EXERCISE GOAL
Copy the entries exactly. Leave out any pictures.

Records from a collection
-- Opening Marker --
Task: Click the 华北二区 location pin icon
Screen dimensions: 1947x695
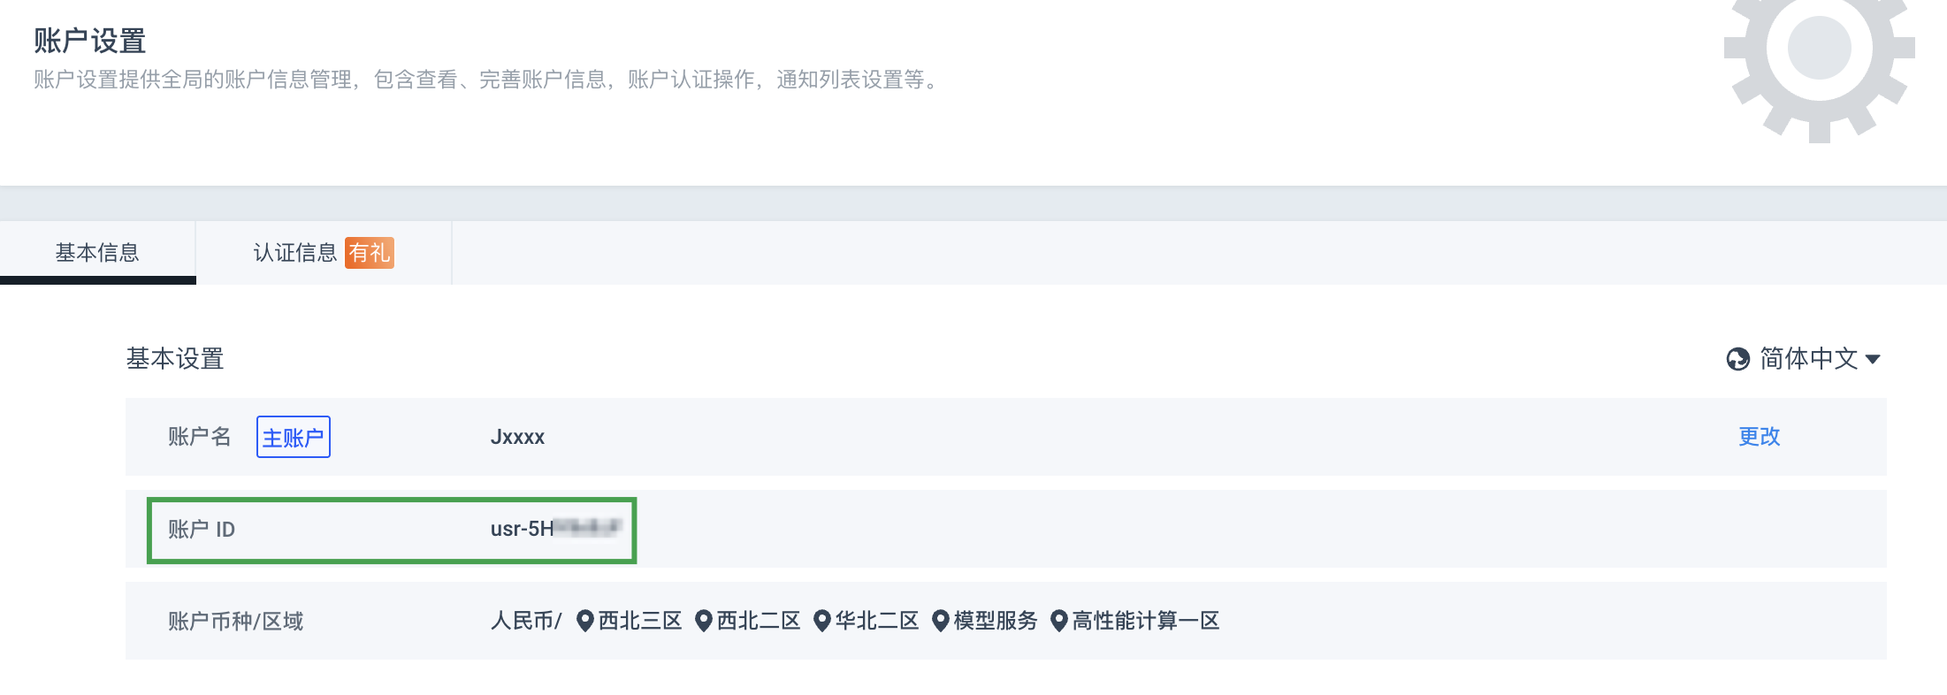Action: 821,621
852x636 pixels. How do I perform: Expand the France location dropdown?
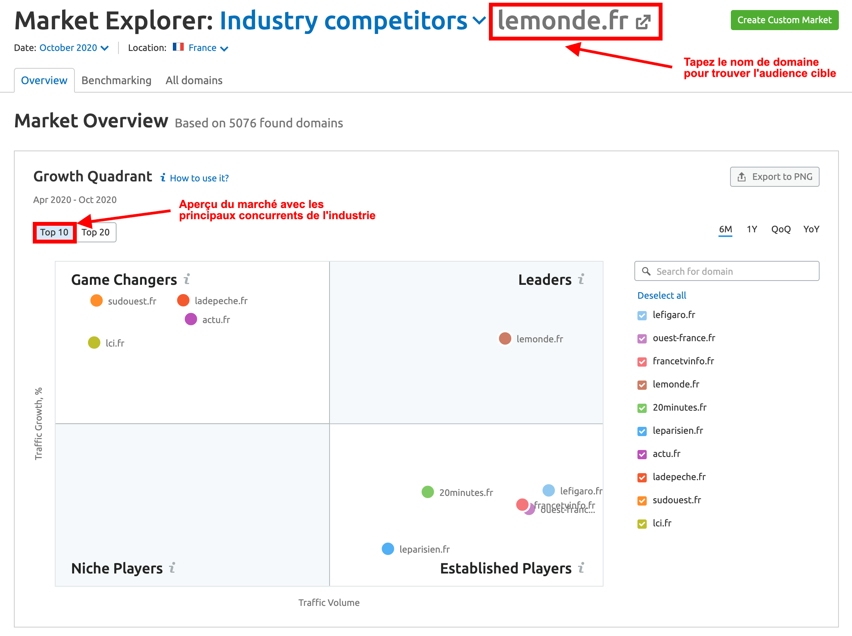[224, 48]
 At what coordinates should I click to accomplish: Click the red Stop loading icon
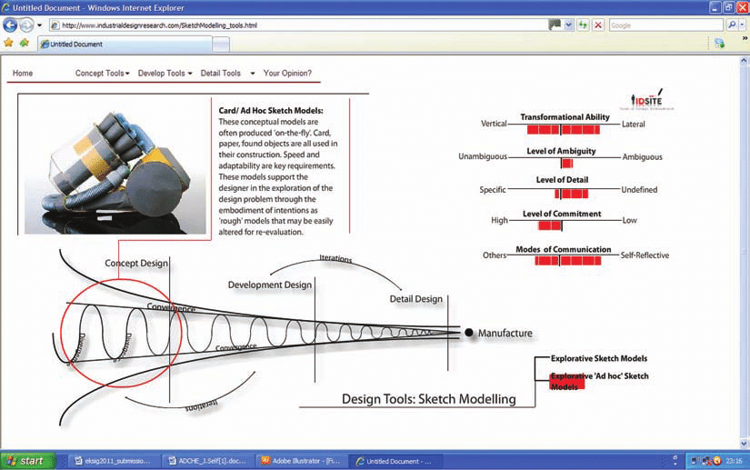[x=597, y=25]
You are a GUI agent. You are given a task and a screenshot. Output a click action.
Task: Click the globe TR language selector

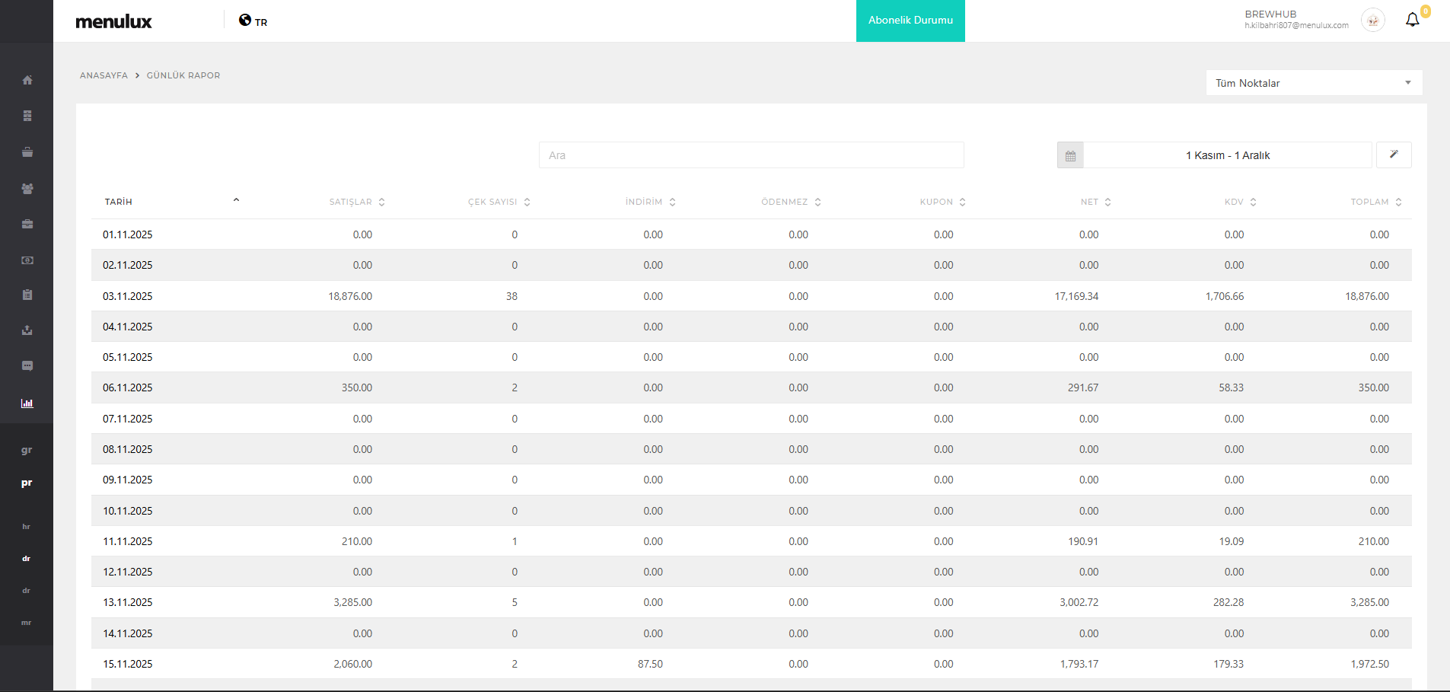(253, 21)
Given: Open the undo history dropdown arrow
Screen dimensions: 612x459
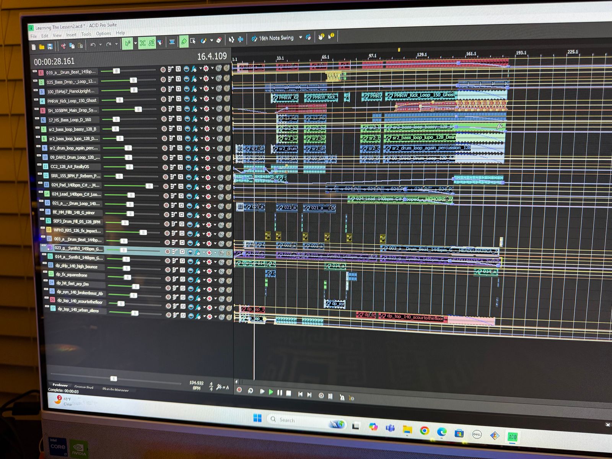Looking at the screenshot, I should click(101, 45).
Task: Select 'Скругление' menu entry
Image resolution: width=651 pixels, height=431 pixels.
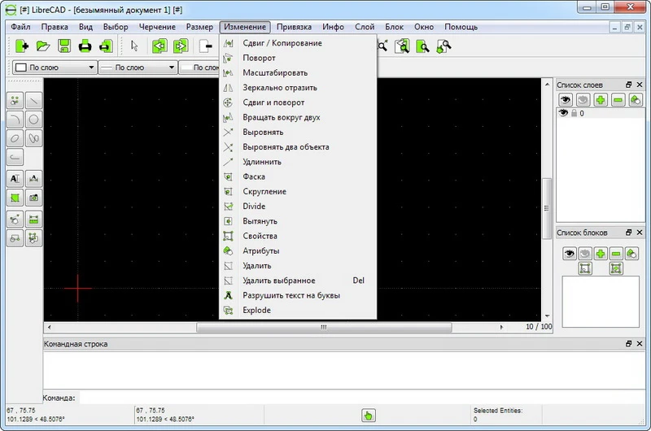Action: click(x=264, y=192)
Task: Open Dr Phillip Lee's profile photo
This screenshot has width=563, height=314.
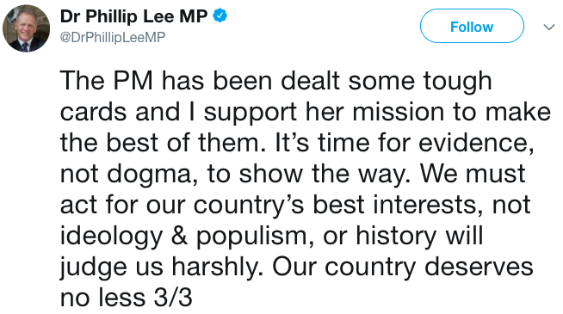Action: pyautogui.click(x=26, y=28)
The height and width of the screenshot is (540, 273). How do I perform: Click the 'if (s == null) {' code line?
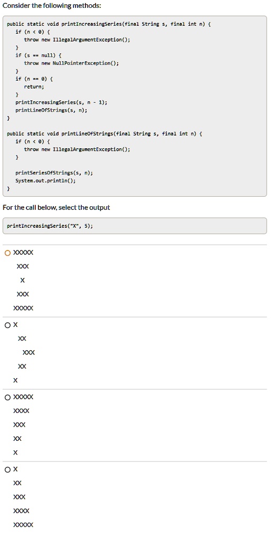point(39,55)
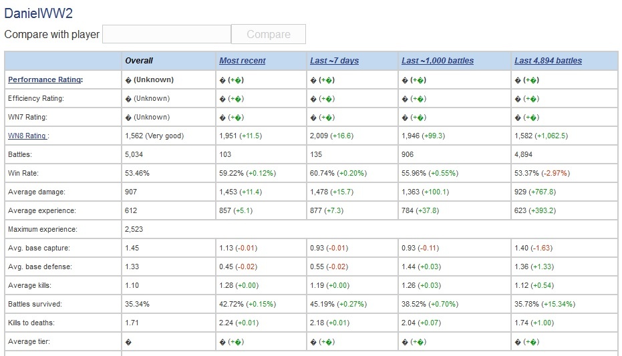Viewport: 622px width, 356px height.
Task: Click the overall WN8 value 1,562 (Very good)
Action: 154,136
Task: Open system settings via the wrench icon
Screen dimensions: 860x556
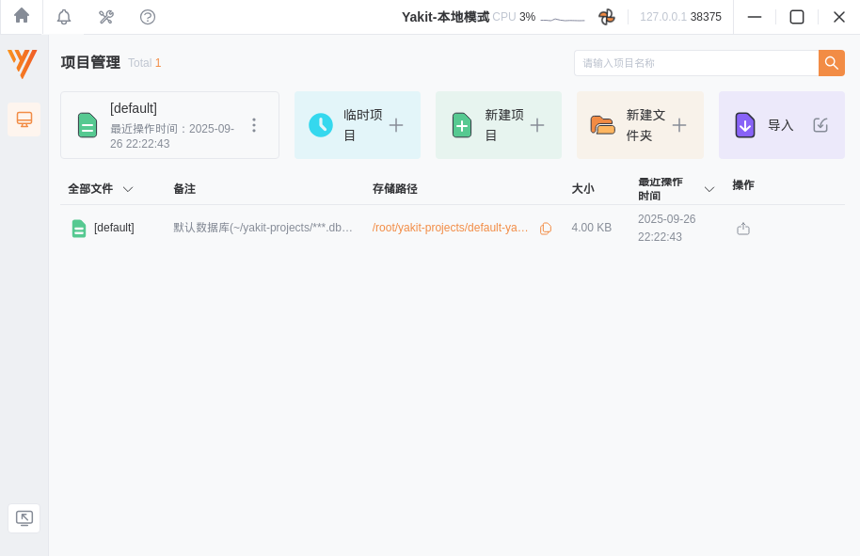Action: tap(105, 16)
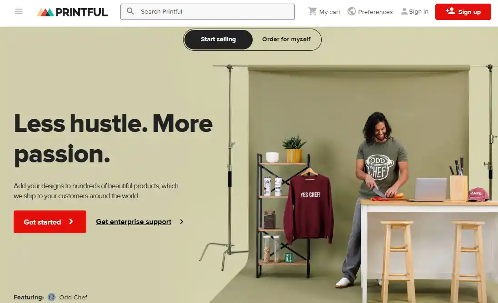Click arrow next to Get enterprise support
The image size is (498, 303).
click(x=181, y=222)
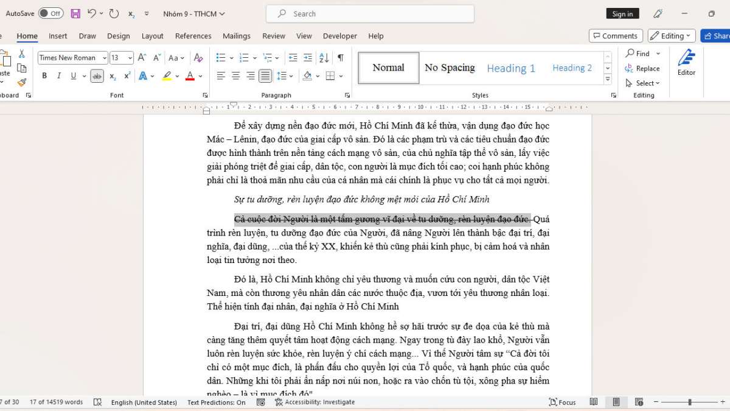Open the Editor proofing tool
The width and height of the screenshot is (730, 411).
686,63
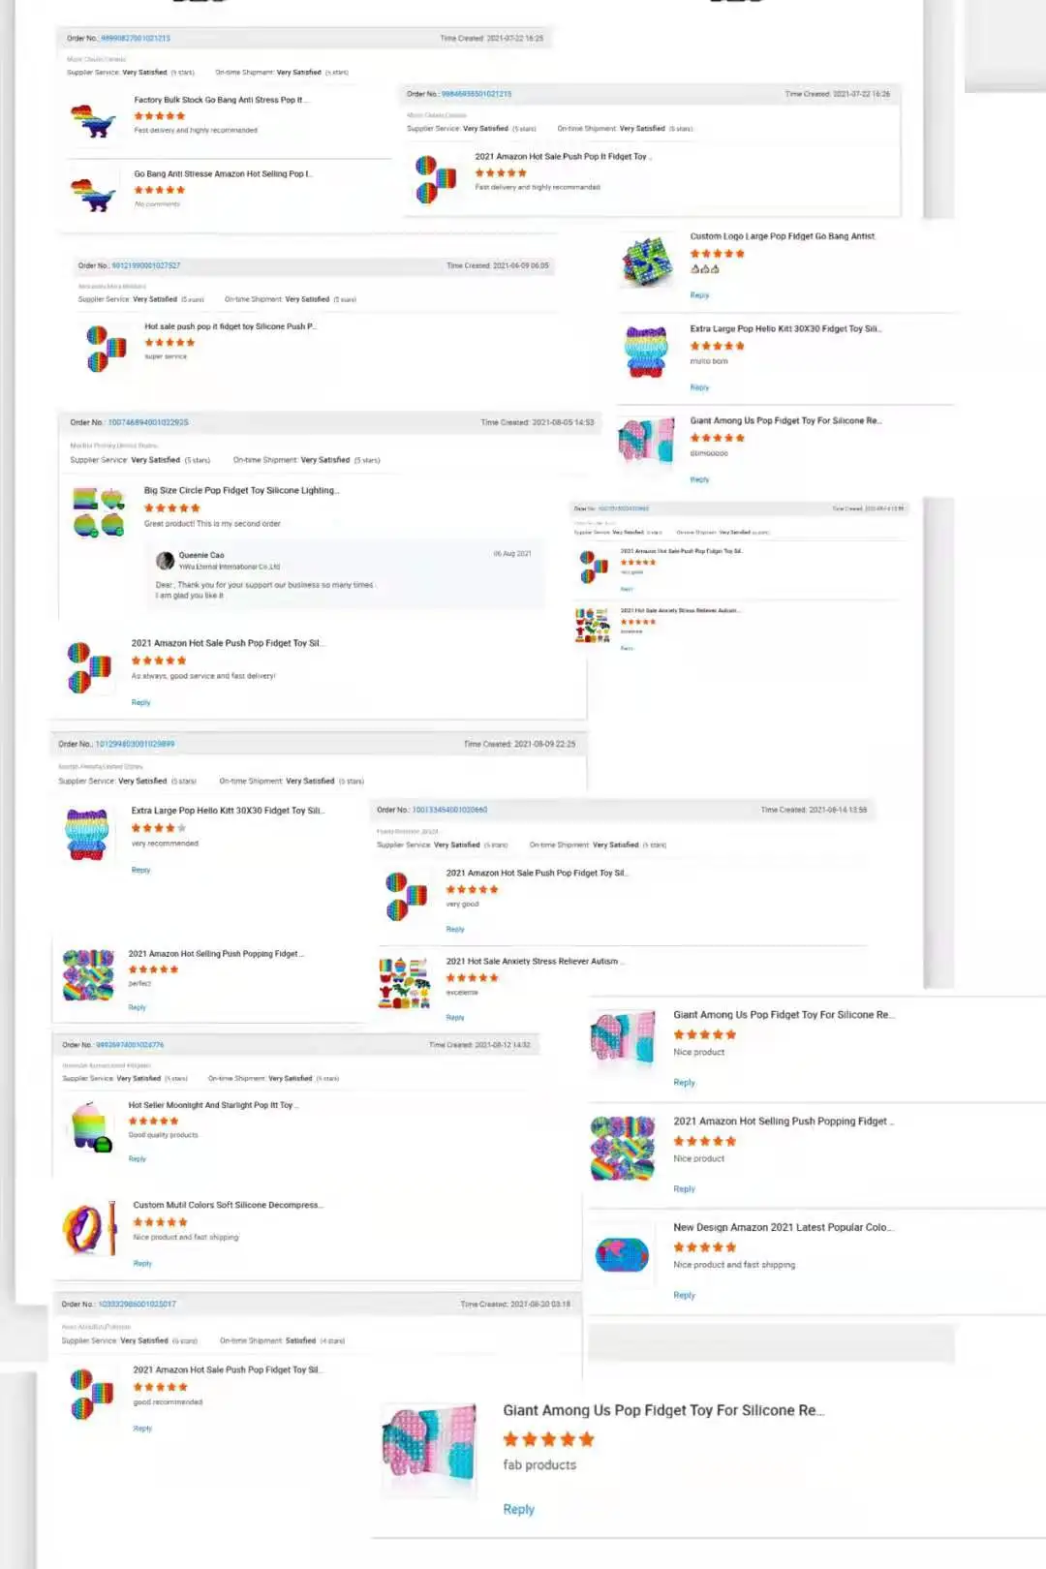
-- Closing Marker --
ANSWER TO THE PROBLEM
Task: Click the 华北二区 location pin icon
Screen dimensions: 1947x695
Action: 821,621
852x636 pixels. How do I perform: Expand the France location dropdown?
[224, 48]
 At what coordinates should I click to accomplish: Click the red Stop loading icon
[x=597, y=25]
You are a GUI agent. You are given a task and a screenshot. Output a click action.
Task: Click the globe TR language selector

(253, 21)
Given: Open the undo history dropdown arrow
Screen dimensions: 612x459
Looking at the screenshot, I should click(101, 45).
Task: Select 'Скругление' menu entry
Image resolution: width=651 pixels, height=431 pixels.
Action: click(x=264, y=192)
Task: Open Dr Phillip Lee's profile photo
This screenshot has width=563, height=314.
Action: pyautogui.click(x=26, y=28)
The height and width of the screenshot is (540, 273). How do I perform: Click the 'if (s == null) {' code line?
point(39,55)
Viewport: 622px width, 356px height.
Task: Click the overall WN8 value 1,562 (Very good)
Action: 154,136
Task: Open system settings via the wrench icon
Screen dimensions: 860x556
Action: tap(105, 16)
Click arrow next to Get enterprise support
The image size is (498, 303).
click(x=181, y=222)
Open the Editor proofing tool
The width and height of the screenshot is (730, 411).
686,63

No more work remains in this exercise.